■ Brief
Retype all of the records precisely.

****************************************

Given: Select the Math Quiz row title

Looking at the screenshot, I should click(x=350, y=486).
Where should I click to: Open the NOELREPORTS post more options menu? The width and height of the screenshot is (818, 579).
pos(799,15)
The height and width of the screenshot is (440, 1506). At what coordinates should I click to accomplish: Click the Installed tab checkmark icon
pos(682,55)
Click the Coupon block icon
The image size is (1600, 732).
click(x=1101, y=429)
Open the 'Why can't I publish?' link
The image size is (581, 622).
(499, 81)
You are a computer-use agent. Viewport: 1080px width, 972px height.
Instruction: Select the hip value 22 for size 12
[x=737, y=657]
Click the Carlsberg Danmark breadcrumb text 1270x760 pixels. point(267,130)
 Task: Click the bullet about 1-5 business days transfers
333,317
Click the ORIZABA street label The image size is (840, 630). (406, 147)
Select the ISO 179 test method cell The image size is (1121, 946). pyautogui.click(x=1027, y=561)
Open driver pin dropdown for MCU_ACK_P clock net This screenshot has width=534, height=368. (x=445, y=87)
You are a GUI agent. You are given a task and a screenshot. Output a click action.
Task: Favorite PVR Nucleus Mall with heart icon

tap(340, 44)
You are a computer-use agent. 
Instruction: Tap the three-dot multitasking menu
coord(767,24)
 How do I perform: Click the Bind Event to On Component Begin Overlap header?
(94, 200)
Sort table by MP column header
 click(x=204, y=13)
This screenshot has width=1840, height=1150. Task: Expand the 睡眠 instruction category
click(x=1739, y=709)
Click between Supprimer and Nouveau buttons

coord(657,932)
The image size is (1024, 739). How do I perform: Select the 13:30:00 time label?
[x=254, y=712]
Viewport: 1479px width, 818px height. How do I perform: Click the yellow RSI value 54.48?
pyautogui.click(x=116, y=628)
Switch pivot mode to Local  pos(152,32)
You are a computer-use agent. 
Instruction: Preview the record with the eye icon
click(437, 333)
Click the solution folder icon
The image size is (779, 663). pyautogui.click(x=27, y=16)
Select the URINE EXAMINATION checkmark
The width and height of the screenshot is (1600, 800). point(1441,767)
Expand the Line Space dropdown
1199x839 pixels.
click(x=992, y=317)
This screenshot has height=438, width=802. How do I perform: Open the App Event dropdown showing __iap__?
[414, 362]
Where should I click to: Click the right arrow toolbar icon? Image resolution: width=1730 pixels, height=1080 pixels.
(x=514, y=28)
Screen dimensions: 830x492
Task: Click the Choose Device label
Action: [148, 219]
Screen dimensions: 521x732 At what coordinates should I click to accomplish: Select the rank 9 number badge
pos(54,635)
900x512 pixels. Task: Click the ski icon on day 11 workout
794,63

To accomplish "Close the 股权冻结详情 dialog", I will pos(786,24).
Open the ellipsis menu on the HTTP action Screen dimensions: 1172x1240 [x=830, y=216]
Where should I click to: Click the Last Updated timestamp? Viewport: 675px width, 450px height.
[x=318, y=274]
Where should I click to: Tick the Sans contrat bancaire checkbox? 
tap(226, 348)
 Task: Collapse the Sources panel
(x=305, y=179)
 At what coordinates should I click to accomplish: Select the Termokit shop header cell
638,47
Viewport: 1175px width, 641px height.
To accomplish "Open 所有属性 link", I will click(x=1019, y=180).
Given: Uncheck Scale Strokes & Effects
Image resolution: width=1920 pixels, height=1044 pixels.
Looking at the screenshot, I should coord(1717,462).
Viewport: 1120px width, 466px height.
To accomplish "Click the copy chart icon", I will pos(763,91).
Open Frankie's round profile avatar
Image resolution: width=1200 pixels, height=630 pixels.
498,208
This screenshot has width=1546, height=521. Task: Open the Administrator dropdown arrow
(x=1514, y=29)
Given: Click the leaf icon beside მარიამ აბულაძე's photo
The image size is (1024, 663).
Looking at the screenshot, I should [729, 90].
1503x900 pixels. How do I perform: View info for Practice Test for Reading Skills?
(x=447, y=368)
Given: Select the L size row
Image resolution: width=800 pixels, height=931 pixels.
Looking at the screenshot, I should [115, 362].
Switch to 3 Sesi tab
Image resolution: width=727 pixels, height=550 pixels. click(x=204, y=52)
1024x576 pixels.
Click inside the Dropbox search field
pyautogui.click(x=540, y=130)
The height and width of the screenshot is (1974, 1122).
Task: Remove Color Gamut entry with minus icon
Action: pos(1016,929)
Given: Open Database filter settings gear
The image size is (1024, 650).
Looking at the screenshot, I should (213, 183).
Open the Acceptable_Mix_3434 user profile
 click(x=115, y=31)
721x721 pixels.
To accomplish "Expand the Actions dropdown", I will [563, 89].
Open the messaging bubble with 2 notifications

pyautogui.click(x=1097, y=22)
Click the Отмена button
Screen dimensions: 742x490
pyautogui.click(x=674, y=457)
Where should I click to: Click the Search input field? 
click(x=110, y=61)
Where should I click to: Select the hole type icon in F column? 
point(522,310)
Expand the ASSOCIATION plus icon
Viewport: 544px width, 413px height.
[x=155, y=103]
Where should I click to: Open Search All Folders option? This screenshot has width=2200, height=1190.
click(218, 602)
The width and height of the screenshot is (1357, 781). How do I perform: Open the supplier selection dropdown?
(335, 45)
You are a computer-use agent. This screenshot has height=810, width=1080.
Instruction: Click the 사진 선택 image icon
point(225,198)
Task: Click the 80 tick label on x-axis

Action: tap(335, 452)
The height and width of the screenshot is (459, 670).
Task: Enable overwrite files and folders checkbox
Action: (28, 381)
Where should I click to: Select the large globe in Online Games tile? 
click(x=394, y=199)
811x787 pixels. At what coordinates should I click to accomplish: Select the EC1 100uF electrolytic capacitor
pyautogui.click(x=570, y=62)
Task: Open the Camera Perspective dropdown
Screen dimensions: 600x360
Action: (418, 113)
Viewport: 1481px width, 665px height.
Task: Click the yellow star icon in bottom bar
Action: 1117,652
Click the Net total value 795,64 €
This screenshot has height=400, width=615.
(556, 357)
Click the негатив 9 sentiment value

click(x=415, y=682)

****************************************

■ Written response
Given: Select the Math Quiz row title

Looking at the screenshot, I should click(x=350, y=486).
Where should I click to: Open the NOELREPORTS post more options menu? The width and height of the screenshot is (818, 579).
pos(799,15)
The height and width of the screenshot is (440, 1506). At what coordinates should I click to accomplish: Click the Installed tab checkmark icon
pos(682,55)
Click the Coupon block icon
The image size is (1600, 732).
click(x=1101, y=429)
Open the 'Why can't I publish?' link
The image size is (581, 622).
(499, 81)
You are a computer-use agent. Viewport: 1080px width, 972px height.
Instruction: Select the hip value 22 for size 12
[x=737, y=657]
Click the Carlsberg Danmark breadcrumb text 1270x760 pixels. point(267,130)
 Task: Click the bullet about 1-5 business days transfers
333,317
Click the ORIZABA street label The image size is (840, 630). (406, 147)
Select the ISO 179 test method cell The image size is (1121, 946). pyautogui.click(x=1027, y=561)
Open driver pin dropdown for MCU_ACK_P clock net This screenshot has width=534, height=368. (x=445, y=87)
You are a GUI agent. You are given a task and a screenshot. Output a click action.
Task: Favorite PVR Nucleus Mall with heart icon

tap(340, 44)
You are a computer-use agent. 
Instruction: Tap the three-dot multitasking menu
coord(767,24)
 How do I perform: Click the Bind Event to On Component Begin Overlap header?
(94, 200)
Sort table by MP column header
 click(x=204, y=13)
This screenshot has width=1840, height=1150. Task: Expand the 睡眠 instruction category
click(x=1739, y=709)
Click between Supprimer and Nouveau buttons

coord(657,932)
The image size is (1024, 739). How do I perform: Select the 13:30:00 time label?
[x=254, y=712]
Viewport: 1479px width, 818px height. How do I perform: Click the yellow RSI value 54.48?
pyautogui.click(x=116, y=628)
Switch pivot mode to Local  pos(152,32)
You are a computer-use agent. 
Instruction: Preview the record with the eye icon
click(437, 333)
Click the solution folder icon
The image size is (779, 663). pyautogui.click(x=27, y=16)
Select the URINE EXAMINATION checkmark
The width and height of the screenshot is (1600, 800). point(1441,767)
Expand the Line Space dropdown
1199x839 pixels.
click(x=992, y=317)
This screenshot has height=438, width=802. How do I perform: Open the App Event dropdown showing __iap__?
[414, 362]
Where should I click to: Click the right arrow toolbar icon? Image resolution: width=1730 pixels, height=1080 pixels.
(x=514, y=28)
Screen dimensions: 830x492
Task: Click the Choose Device label
Action: [148, 219]
Screen dimensions: 521x732 At what coordinates should I click to accomplish: Select the rank 9 number badge
pos(54,635)
900x512 pixels. Task: Click the ski icon on day 11 workout
794,63

To accomplish "Close the 股权冻结详情 dialog", I will pos(786,24).
Open the ellipsis menu on the HTTP action Screen dimensions: 1172x1240 [x=830, y=216]
Where should I click to: Click the Last Updated timestamp? Viewport: 675px width, 450px height.
[x=318, y=274]
Where should I click to: Tick the Sans contrat bancaire checkbox? 
tap(226, 348)
 Task: Collapse the Sources panel
(x=305, y=179)
 At what coordinates should I click to accomplish: Select the Termokit shop header cell
638,47
Viewport: 1175px width, 641px height.
To accomplish "Open 所有属性 link", I will click(x=1019, y=180).
Given: Uncheck Scale Strokes & Effects
Image resolution: width=1920 pixels, height=1044 pixels.
Looking at the screenshot, I should coord(1717,462).
Viewport: 1120px width, 466px height.
To accomplish "Click the copy chart icon", I will pos(763,91).
Open Frankie's round profile avatar
Image resolution: width=1200 pixels, height=630 pixels.
498,208
This screenshot has width=1546, height=521. Task: Open the Administrator dropdown arrow
(x=1514, y=29)
Given: Click the leaf icon beside მარიამ აბულაძე's photo
The image size is (1024, 663).
Looking at the screenshot, I should [729, 90].
1503x900 pixels. How do I perform: View info for Practice Test for Reading Skills?
(x=447, y=368)
Given: Select the L size row
Image resolution: width=800 pixels, height=931 pixels.
Looking at the screenshot, I should [115, 362].
Switch to 3 Sesi tab
Image resolution: width=727 pixels, height=550 pixels. click(x=204, y=52)
1024x576 pixels.
Click inside the Dropbox search field
pyautogui.click(x=540, y=130)
The height and width of the screenshot is (1974, 1122).
Task: Remove Color Gamut entry with minus icon
Action: pos(1016,929)
Given: Open Database filter settings gear
The image size is (1024, 650).
Looking at the screenshot, I should (213, 183).
Open the Acceptable_Mix_3434 user profile
 click(x=115, y=31)
721x721 pixels.
To accomplish "Expand the Actions dropdown", I will [563, 89].
Open the messaging bubble with 2 notifications

pyautogui.click(x=1097, y=22)
Click the Отмена button
Screen dimensions: 742x490
pyautogui.click(x=674, y=457)
Where should I click to: Click the Search input field? 
click(x=110, y=61)
Where should I click to: Select the hole type icon in F column? 
point(522,310)
Expand the ASSOCIATION plus icon
Viewport: 544px width, 413px height.
[x=155, y=103]
Where should I click to: Open Search All Folders option? This screenshot has width=2200, height=1190.
click(218, 602)
The width and height of the screenshot is (1357, 781). How do I perform: Open the supplier selection dropdown?
(335, 45)
You are a computer-use agent. This screenshot has height=810, width=1080.
Instruction: Click the 사진 선택 image icon
point(225,198)
Task: Click the 80 tick label on x-axis

Action: tap(335, 452)
The height and width of the screenshot is (459, 670).
Task: Enable overwrite files and folders checkbox
Action: (28, 381)
Where should I click to: Select the large globe in Online Games tile? 
click(x=394, y=199)
811x787 pixels. At what coordinates should I click to accomplish: Select the EC1 100uF electrolytic capacitor
pyautogui.click(x=570, y=62)
Task: Open the Camera Perspective dropdown
Screen dimensions: 600x360
Action: (418, 113)
Viewport: 1481px width, 665px height.
Task: Click the yellow star icon in bottom bar
Action: 1117,652
Click the Net total value 795,64 €
This screenshot has height=400, width=615.
(556, 357)
Click the негатив 9 sentiment value

click(x=415, y=682)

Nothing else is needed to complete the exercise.